DMD (Dynamic Mode Decomposition)¶
DMD is a classical reduced-order modeling technique that extracts spatiotemporal coherent structures from time-series data via an SVD-based decomposition, then extrapolates dynamics using a linear evolution model.
Reference Paper: Kutz et al., Dynamic Mode Decomposition: Data-Driven Modeling of Complex Systems, 2016.
@book{kutz2016dynamic,
title={Dynamic mode decomposition: data-driven modeling of complex systems},
author={Kutz, J Nathan and Brunton, Steven L and Brunton, Bingni W and Proctor, Joshua L},
year={2016},
publisher={SIAM}
}
RealPDEBench interface¶
- Input:
xwith shape[B, T_in, H, W, C_in] - Output: predictions with shape
[B, T_out, H, W, C_out](typicallyC_out == C_infor this baseline)
RealPDEBench usage notes¶
- No training stage: DMD is not trained with gradient descent. In the RealPDEBench paper tables, DMD occupies only the inference-only column and the training columns are left blank.
- Main knobs:
n_modes(number of retained modes),n_predict(prediction horizon). - Autoregressive rollout:
N_autoregressiveis a shared evaluation setting (not DMD-specific); see Getting Started → Evaluation settings. - Modalities: if extra channels are zero-padded (unmeasured modalities), DMD is typically configured to use only the measured channels.
DMD specific YAML config¶
DMD is enabled by model_name: "dmd" in the YAML. Since it is a non-learning baseline, the YAML mainly controls how DMD is applied at evaluation time.
Config files¶
- Cylinder:
realpdebench/configs/cylinder/dmd.yaml - Controlled Cylinder:
realpdebench/configs/controlled_cylinder/dmd.yaml - FSI:
realpdebench/configs/fsi/dmd.yaml - Foil:
realpdebench/configs/foil/dmd.yaml - Combustion:
realpdebench/configs/combustion/dmd.yaml
Model-specific keys¶
These keys are consumed by realpdebench.model.load_model.load_model() and realpdebench.model.dmd.DMD.

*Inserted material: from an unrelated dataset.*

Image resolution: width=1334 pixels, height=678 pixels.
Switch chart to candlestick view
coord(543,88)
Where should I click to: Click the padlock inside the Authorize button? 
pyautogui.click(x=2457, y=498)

n_modes(int): Number of retained DMD modes after truncation (higher can fit more dynamics, but may overfit/noise).n_predict(int): Number of future frames predicted per DMD forward call.input_feature(int): Number of channels used by DMD from the input tensor (useful when extra channels are zero-padded/unmeasured).
Note
N_autoregressive is used by realpdebench.eval as a shared evaluation key across baselines (not a DMD-specific key). See Getting Started → Evaluation settings.
Note
DMD does not use gradient-based training. Keys like lr, scheduler, or clip_grad_norm (if present) have no effect.